Frank Cornelissen’s Volcanic Reds
As I wrote in this post, “non-interventionist” winemaker Frank Cornelissen isn’t afraid to break a few rules. He refuses to add preservative sulfur to his wines, he refuses to filter them, and he even ferments the juice of white grapes with the skins, resulting in the startlingly tannic Munjebel 9. It is a wine I’ll never forget.
After tasting that incredible oddity, I couldn’t wait to wrap my palate around some of Cornelissen’s reds. All his grapes come from the slopes of Mount Etna, an active volcano in eastern Sicily. But “It’s a good volcano,” Cornelissen contended, and about as ancient as wine regions get. The Sotheby’s Wine Encyclopedia notes that “this is the wine that Ulysses used to intoxicate the Cyclops,” in Homer’s Odyssey.
On the higher elevations, where The Oxford Companion to Wine says vineyards “show great promise,” Cornelissen asserted it’s not the stereotypical southern Italian landscape. “We’ve got lizards, we’ve got snow — it’s completely different from people’s idea of Sicily,” he explained. And he’s convinced it’s one of the world’s great wine regions. “To be honest, I think the greatest terroirs are in Italy,” Cornelissen confided, “but people don’t necessarily understand it.”
He certainly has worked to understand his terroir, altering the environment as little as possible as he tends to his vineyards, eschewing even organic additives and biodynamic preparations in all but the direst circumstances. And as noted above, his hands-off philosophy continues into the winery, resulting in unusual and controversial wines absolutely packed with flavor. In addition to the Munjebel 9, we tasted three of Cornelissen’s exciting reds at Autre Monde‘s Sicilian themed-dinner:
Rosso del Contadino 10: This big, barely-in-control wine blends several white and red Sicilian varieties, including Nerello Mascalese and Carricante. It smelled of enticingly of violets and tight, dark-red fruit, and my goodness, what a slap in the face of flavor: big, red, aromatic fruit; big, tart, mouth-puckering acids; big tannins. Kabam! It made for a seriously gutsy pairing with some perfectly tender octopus with potatoes, olives and sun-dried tomatoes. The touch of brininess in the dish brought out a little something extra in the wine.

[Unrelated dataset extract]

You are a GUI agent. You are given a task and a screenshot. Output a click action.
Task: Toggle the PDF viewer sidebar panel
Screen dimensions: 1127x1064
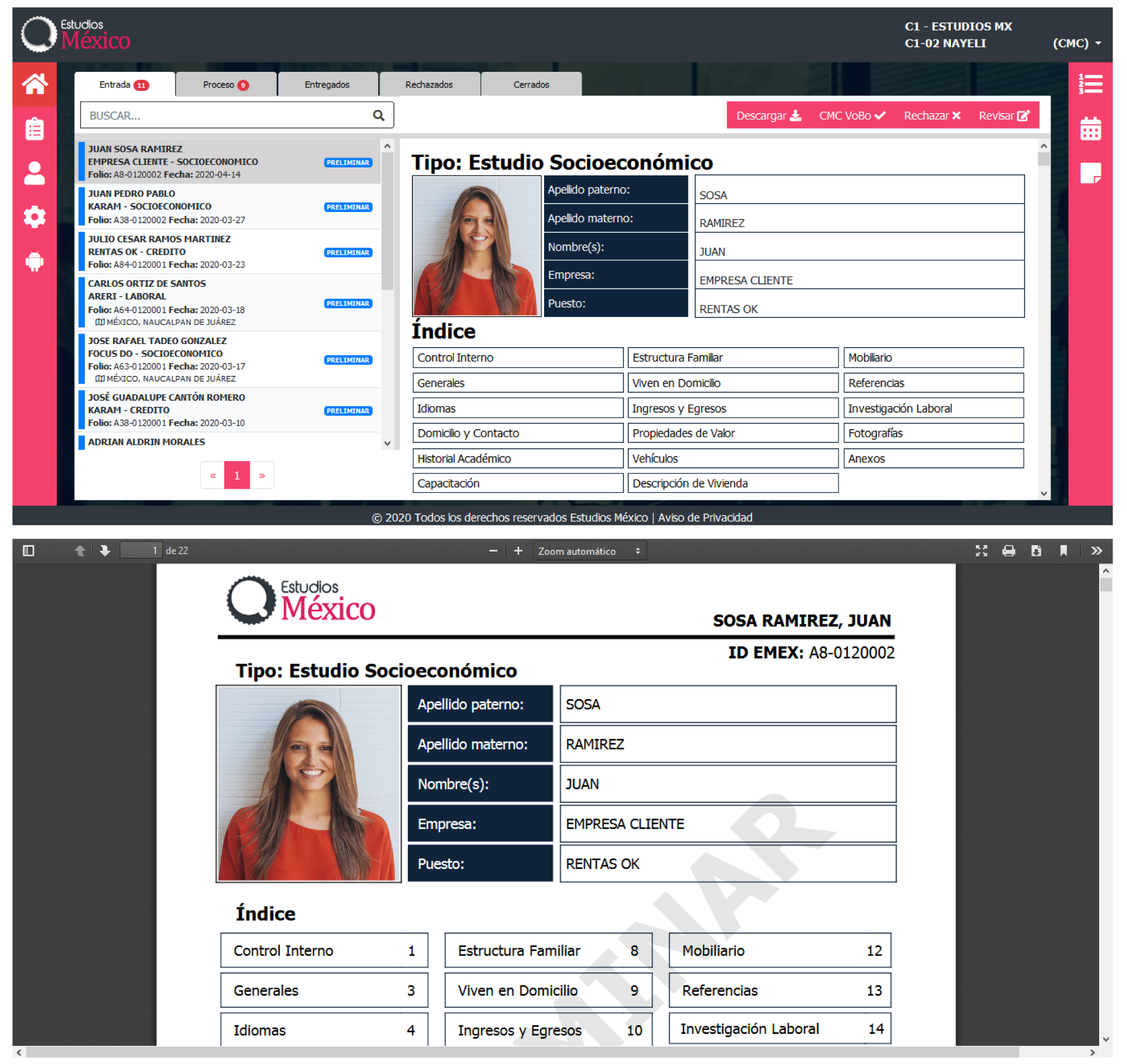tap(28, 551)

MUNJEBEL 8 MC: The “MC” stands for “Monte Colla,” the name of the recently acquired vineyard from which this wine comes. According to distributor Cream Wine, the steep, sandy-clay vineyard dates to 1946, and the vines produce very low yields of Nerello Mascalese (a centuries-old crossing of Sangiovese and an as-yet unknown variety). Vineyard sites are of paramount importance at Etna, according to Cornelissen, who likens the area to Burgundy. This single-vineyard Nerello Mascalese had a dark cherry aroma and appealing flavors of tight red fruit and smooth, dark chocolate, followed by a very tannic finish. We tried the Munjebel 8 MC with some savory pasta al forno (baked pasta, photo above) with tomato sauce enriched by various cheeses and mortadella. It became noticeably more powerful and intense. My dining companion remarked that “the dusty-musty Parmesan goes really well with the dusty-musty aspects of the wine.”
MUNJEBEL 8 VA: Another 100% Nerello Mascalese, this wine comes from four different vineyards averaging 80 years in age, according to Cream Wine. Even more unusual is that approximately 90% of the vines are ungrafted, meaning that they grow on their own rootstocks. Almost all European vines were regrafted onto American rootstocks in the wake of the phylloxera epidemic, but because of the high altitude of these vineyards, regrafting was unnecessary. This expression of Nerello Mascalese had a more subtle aroma of dark fruit, and my dining companion noted a floral quality as well. It tasted less tannic than the MC, with dark fruit, notes of mocha and big, bold acids. First we sampled it with some delicious caponata and pickled onions (photo right). “This is just what the wine needed,” my dining companion remarked. “Pickled onions. It’s just so much more calm.” Paired with an exquisite dish of fork-tender braised lamb and pearl cous-cous, the wine became even bigger and spicier. A magnificent match.
Cornelissen’s wines can be difficult to find because of the small production. Restaurants are apparently your best bet. Those in Chicago should check with Autre Monde to see if they have any in stock (or just go to Autre Monde regardless, because the food was superb). Alternatively, pizzeria Spacca Napoli is a good bet, along with Spiaggia, Trencherman and Telegraph.
If you see one of his wines on a menu, it might be a pricey by-the-glass option, but don’t hesitate to order it. It’s sure to be worth every penny.